◆ **TO DO**
Could you retype exactly the lines below between the one holding "Given: Click the Help question mark icon" and the one holding "Where should I click to: Check", inclusive, leaving out any pictures?

[Opening DATA UNDER STUDY section]

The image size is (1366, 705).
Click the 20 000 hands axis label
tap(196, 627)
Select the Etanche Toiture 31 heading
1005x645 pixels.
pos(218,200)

[Closing DATA UNDER STUDY section]
[Opening DATA UNDER STUDY section]

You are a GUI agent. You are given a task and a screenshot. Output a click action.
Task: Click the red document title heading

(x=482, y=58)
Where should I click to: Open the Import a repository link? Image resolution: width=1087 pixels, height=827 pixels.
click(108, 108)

[Closing DATA UNDER STUDY section]
[Opening DATA UNDER STUDY section]

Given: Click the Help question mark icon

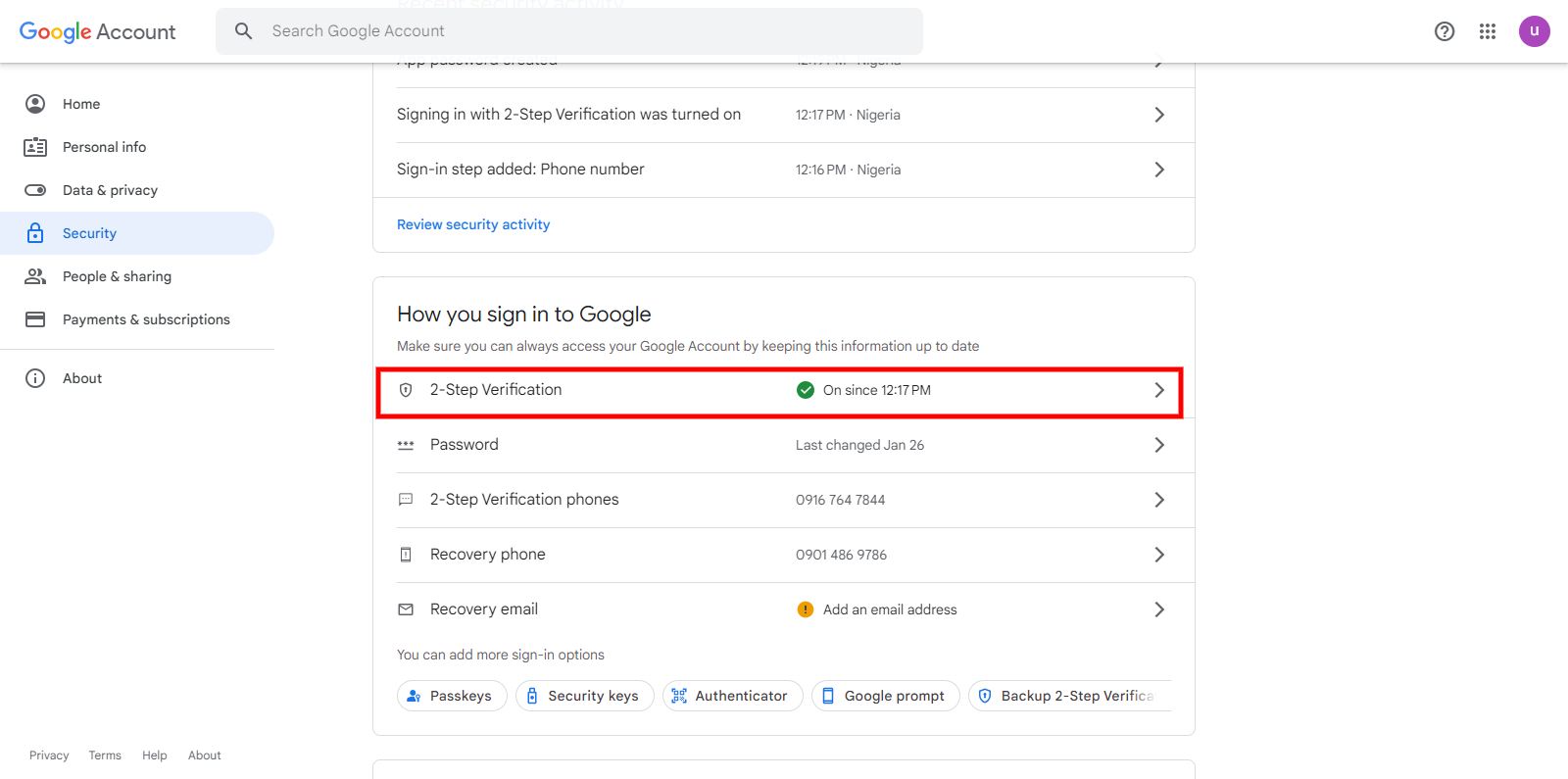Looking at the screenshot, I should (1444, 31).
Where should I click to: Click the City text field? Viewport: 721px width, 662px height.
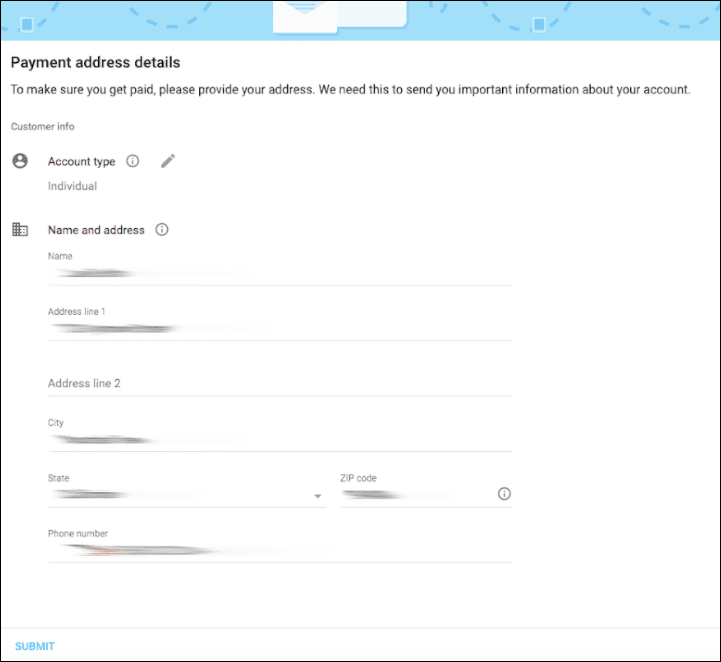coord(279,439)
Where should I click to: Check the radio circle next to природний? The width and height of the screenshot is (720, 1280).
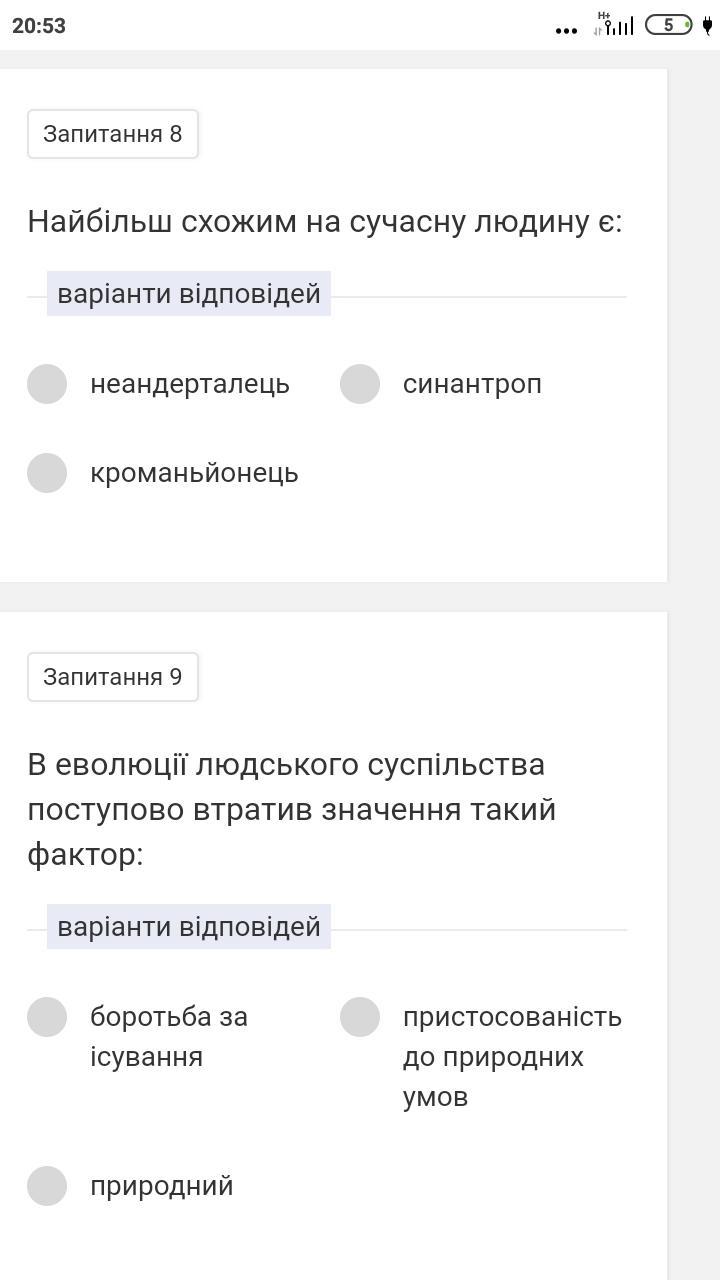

[Closing DATA UNDER STUDY section]

◆ **TASK RESULT**
Given: Click the Help question mark icon

Looking at the screenshot, I should (1444, 31).
Where should I click to: Click the City text field? Viewport: 721px width, 662px height.
coord(279,439)
Where should I click to: Check the radio circle next to природний? The width and height of the screenshot is (720, 1280).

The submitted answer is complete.